[Start of Provided entries]
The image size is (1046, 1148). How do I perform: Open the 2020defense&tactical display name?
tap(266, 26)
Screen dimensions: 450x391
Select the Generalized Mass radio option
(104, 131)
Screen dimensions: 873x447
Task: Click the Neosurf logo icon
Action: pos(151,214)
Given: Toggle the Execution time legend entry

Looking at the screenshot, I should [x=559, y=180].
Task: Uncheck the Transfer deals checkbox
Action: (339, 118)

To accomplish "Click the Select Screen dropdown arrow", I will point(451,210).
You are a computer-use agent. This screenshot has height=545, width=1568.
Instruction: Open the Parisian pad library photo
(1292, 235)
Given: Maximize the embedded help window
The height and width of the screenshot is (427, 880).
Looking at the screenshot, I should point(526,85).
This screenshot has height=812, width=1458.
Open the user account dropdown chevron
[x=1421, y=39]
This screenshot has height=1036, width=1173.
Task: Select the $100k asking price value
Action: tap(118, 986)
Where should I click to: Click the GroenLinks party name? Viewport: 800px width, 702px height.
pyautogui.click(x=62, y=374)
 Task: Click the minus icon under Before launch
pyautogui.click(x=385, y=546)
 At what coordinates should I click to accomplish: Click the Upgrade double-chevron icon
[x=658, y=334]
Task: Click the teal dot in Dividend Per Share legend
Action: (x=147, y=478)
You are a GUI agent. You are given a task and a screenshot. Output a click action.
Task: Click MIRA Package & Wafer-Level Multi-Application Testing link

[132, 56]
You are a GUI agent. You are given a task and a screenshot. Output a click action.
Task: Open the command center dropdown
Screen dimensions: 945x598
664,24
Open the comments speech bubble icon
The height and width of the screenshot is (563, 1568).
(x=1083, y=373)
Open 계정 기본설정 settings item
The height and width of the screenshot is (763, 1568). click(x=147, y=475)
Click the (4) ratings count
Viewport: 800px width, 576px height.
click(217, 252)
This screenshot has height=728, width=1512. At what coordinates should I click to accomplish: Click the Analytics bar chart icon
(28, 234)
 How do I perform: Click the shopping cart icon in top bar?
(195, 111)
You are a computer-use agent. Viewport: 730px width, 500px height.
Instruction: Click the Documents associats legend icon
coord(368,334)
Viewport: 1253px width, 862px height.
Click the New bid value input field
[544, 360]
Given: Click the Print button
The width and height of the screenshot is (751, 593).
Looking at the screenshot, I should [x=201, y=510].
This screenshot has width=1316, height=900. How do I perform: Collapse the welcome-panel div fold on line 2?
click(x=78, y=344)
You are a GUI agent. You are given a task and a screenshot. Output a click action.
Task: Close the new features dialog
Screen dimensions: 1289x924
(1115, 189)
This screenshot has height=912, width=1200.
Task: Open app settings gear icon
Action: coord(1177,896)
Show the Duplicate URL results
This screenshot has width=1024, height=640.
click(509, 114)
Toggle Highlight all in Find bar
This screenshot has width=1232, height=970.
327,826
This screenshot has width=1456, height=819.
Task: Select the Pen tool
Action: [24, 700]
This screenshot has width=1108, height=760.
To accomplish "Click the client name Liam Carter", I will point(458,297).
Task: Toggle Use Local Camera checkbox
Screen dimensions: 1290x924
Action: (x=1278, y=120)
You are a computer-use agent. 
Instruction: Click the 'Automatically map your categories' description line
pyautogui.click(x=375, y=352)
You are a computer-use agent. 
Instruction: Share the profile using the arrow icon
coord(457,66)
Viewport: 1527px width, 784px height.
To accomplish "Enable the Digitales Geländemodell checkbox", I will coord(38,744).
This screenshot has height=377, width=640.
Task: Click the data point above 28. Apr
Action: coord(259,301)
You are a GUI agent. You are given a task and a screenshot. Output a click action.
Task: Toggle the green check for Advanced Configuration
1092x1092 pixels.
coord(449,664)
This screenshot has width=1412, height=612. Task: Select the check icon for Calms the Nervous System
[End of Provided entries]
What the task asks: List each line in the records that contains the word "icon", copying every such line in full.

Exercise output:
Task: Click the Neosurf logo icon
 Task: Click the minus icon under Before launch
 At what coordinates should I click to accomplish: Click the Upgrade double-chevron icon
Open the comments speech bubble icon
This screenshot has height=728, width=1512. At what coordinates should I click to accomplish: Click the Analytics bar chart icon
 How do I perform: Click the shopping cart icon in top bar?
Instruction: Click the Documents associats legend icon
Task: Open app settings gear icon
Instruction: Share the profile using the arrow icon
This screenshot has width=1412, height=612. Task: Select the check icon for Calms the Nervous System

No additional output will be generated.